Оправдание репрессий 30-х гг. XX века невозможно без опискиновщины. Все эти «вредители», «враги народа», «убийцы-бухаринцы-троцкисты» и иные, которым несть числа, задумали навредить любимому вождю Опискину, срывают планы партии по индустриализации, не верят лозунгам и призывам, чего-то там взрывают, разрушают и т.п. Но самое главное – они не слушают Ильича там или Виссарионовича, имя, собственно, для Опискина и не столь важно, не признают его идеи, а вот если бы послушали и признали, то все вокруг расцвело бы «аки крин небесный». Да мы и сами виноваты, не углядели за вредителями, не распознали «агентов империализьма», не разоблачили пособников «мировой контры». Позор и горе нам! Пепел на наши головы! Вождь мирового пролетариата Опискин, прости нас!
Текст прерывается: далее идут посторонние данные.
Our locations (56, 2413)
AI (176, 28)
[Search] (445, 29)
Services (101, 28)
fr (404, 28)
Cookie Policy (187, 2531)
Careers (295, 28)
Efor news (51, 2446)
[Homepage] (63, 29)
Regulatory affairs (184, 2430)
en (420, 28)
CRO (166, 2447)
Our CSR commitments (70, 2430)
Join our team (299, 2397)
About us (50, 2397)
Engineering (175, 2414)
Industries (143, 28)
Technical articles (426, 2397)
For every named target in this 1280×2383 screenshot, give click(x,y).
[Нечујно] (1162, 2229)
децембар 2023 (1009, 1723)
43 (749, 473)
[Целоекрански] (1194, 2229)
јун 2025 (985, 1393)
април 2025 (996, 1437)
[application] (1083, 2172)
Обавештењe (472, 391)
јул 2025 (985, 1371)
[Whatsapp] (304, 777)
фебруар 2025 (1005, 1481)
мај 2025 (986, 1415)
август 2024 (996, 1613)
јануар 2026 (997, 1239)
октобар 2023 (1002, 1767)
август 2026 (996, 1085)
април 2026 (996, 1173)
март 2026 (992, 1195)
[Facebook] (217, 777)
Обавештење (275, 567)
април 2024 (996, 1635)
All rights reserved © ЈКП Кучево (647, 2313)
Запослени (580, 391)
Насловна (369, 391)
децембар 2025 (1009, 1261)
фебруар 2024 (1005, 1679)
И ведь как комфортно жить, подчиняясь Опискину: он мудрый, он все знает, он порешает любую проблему, а ежели нет, то мы сами и виноваты, что не помогли, не способные отринуть свою замшелость и тупость.
Как хотите, но в притче Ивана Карамазова, рассказанной Алеше, явно не хватает одной детали – Фомы Фомича робко выглядывающего из-за плеча Великого инквизитора. И давайте перестанем чернить реальную Старую Руссу (с Конным рынком, где торговали скотом), объявляя ее предтечей Скотопригоньевска. Степанчиково – это истинный литературный прообраз города, где разверзлась трагедия семьи Карамазовых.
Только не стоит думать, что Опискины канули в прошлом. Они и по ныне процветают, даже вышли на глобальный уровень и мечтают планету Земля превратить в Скотопригоньевск.
Скотопригоньевск у Достоевского название не случайное и не ерническое. Его прообраз мы обнаружим хотя бы и в комментариях к 48-у псалму святителя Афанасий Великий писал о людях, отвернувшихся от Бога: «Небесные селения обменили они на то, чтобы жить на земле, подобно несмысленным скотам, и жизнь от Бога − на гробы».
Вместо заключения
200 лет прошло со дня рождения Федора Михайловича Достоевского. 200 лет. Мир изменился, и, увы, отнюдь не в лучшую сторону. Многое, предсказанное писателем сбылось на наших глазах, а кое-что еще только надвигается семимильными шагами. А потому Достоевского необходимо читать, хотя бы для того, чтобы не превратиться в скот при грядущих Опискиных, которые обязательно запретят печатать этого несносного для них писателя, мыслителя, пророка.